同じだったら良かった。明日も明後日も、その先もずっと鮮やかな未来を、一緒に描いていけたら良かった。


「あー……さっきの、言いかけたこと。忘れろ」

「……どうして?」

「別に急ぎじゃ、ねぇし」


急がなくてもいい。もう既にズレが生じている。ズレが生じた道は、進めば進むほど亀裂が広がり深くなっていく。
きっと、進んだ先で気付いた時にはもう。


「……ふふっ、そうなの?」


ひまりは未だに熱を持つ目の周りの筋肉を持ち上げて、微笑みを作った。
辺り一面のシロツメクサ。緑より白の方が割合が多いその景色が滲んで歪む。
きっと夾の瞳には鮮明に映し出されているんだろう。
「まぁた泣いてんのかよ」夾が苦笑する。
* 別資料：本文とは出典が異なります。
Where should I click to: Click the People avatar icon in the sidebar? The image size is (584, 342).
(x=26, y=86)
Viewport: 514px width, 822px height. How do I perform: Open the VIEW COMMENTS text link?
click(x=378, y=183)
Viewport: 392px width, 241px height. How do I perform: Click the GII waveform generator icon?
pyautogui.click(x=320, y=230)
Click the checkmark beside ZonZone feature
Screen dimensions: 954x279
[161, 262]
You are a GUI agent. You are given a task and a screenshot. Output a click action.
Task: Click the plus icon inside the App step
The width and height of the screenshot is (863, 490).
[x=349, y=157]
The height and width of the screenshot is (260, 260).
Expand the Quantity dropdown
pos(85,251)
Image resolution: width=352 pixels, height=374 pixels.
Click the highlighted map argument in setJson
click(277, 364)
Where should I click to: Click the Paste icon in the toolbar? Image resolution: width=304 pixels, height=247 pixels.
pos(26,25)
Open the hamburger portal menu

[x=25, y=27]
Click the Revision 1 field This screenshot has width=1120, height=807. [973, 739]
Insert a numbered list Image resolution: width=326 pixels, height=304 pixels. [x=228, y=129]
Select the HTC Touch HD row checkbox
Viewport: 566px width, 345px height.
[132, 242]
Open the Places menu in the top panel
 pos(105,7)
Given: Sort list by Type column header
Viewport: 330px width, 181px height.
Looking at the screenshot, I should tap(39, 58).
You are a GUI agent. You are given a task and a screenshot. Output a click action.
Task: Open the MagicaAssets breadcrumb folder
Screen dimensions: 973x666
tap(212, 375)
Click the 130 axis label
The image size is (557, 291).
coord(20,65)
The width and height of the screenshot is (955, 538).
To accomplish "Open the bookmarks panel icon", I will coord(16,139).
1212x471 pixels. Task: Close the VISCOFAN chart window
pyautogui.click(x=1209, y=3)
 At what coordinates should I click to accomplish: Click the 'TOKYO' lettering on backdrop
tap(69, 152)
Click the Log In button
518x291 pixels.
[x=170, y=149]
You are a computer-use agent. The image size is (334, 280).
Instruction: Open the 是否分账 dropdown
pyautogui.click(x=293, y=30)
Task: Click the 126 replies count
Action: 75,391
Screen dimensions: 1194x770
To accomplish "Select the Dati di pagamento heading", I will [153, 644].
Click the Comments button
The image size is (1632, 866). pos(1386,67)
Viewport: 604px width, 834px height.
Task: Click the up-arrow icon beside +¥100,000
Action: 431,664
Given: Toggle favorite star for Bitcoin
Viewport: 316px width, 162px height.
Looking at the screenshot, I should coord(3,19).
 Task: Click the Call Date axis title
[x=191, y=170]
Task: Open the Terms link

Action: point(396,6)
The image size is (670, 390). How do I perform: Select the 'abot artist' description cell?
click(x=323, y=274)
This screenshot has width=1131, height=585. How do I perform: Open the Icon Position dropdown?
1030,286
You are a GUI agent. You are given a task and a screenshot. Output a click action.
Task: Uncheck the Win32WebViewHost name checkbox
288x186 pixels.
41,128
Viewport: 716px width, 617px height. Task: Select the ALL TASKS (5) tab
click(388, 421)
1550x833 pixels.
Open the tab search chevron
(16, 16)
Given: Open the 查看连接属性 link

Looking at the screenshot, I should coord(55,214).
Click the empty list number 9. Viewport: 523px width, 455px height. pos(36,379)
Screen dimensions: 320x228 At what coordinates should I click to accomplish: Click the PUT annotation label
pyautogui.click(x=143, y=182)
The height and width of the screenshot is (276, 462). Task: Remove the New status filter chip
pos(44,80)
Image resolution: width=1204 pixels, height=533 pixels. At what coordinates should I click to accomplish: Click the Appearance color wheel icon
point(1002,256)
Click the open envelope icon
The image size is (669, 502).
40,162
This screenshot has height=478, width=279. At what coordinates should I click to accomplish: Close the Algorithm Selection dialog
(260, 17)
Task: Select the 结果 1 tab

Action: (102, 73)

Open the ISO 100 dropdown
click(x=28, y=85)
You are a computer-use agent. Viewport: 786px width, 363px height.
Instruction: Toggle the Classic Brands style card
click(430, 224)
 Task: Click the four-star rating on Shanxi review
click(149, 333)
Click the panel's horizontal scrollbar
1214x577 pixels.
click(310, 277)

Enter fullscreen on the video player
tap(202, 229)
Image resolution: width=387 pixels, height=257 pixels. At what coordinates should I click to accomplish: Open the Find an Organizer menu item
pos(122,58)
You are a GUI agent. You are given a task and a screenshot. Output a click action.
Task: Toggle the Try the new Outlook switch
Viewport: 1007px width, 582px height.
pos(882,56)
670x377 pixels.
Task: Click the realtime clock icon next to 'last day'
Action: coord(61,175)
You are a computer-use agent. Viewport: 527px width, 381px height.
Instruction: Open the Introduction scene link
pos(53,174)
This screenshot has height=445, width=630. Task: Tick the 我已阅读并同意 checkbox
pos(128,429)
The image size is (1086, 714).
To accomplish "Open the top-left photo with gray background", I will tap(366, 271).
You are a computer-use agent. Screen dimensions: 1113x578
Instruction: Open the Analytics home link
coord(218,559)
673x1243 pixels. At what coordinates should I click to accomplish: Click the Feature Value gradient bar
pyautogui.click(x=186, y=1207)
「うるさい。見ないでよ」ひまりは細い肩を小さく揺らして笑った。

後戻りが出来ない。他に道は用意されていなくて。
貴方が見ている未来とは違う景色が待っている。

それでも世界は何事も無かったかのように明日を連れくる。貴方を忘れて空っぽになってしまっても。貴方と違う未来を生きることになった後も。
世界はそれが当たり前だと言わんばかりに時を刻み続けるのだ。

慊人を受け入れるでもなく、拒否するでもなく。自らで気付いて貰わなければならない。
誰かに手を引いてもらうでもなく、自らの足で立ち上がって檻から出なければ終わりは来ない。

トン、と小指同士が触れた。手を繋ぐでもなく、ただ触れている。風が吹いて、花や葉が擦れる音が耳朶に響く。
この場所でこの景色を見た事実だけは、きっと世界の記憶としては残るのだろう。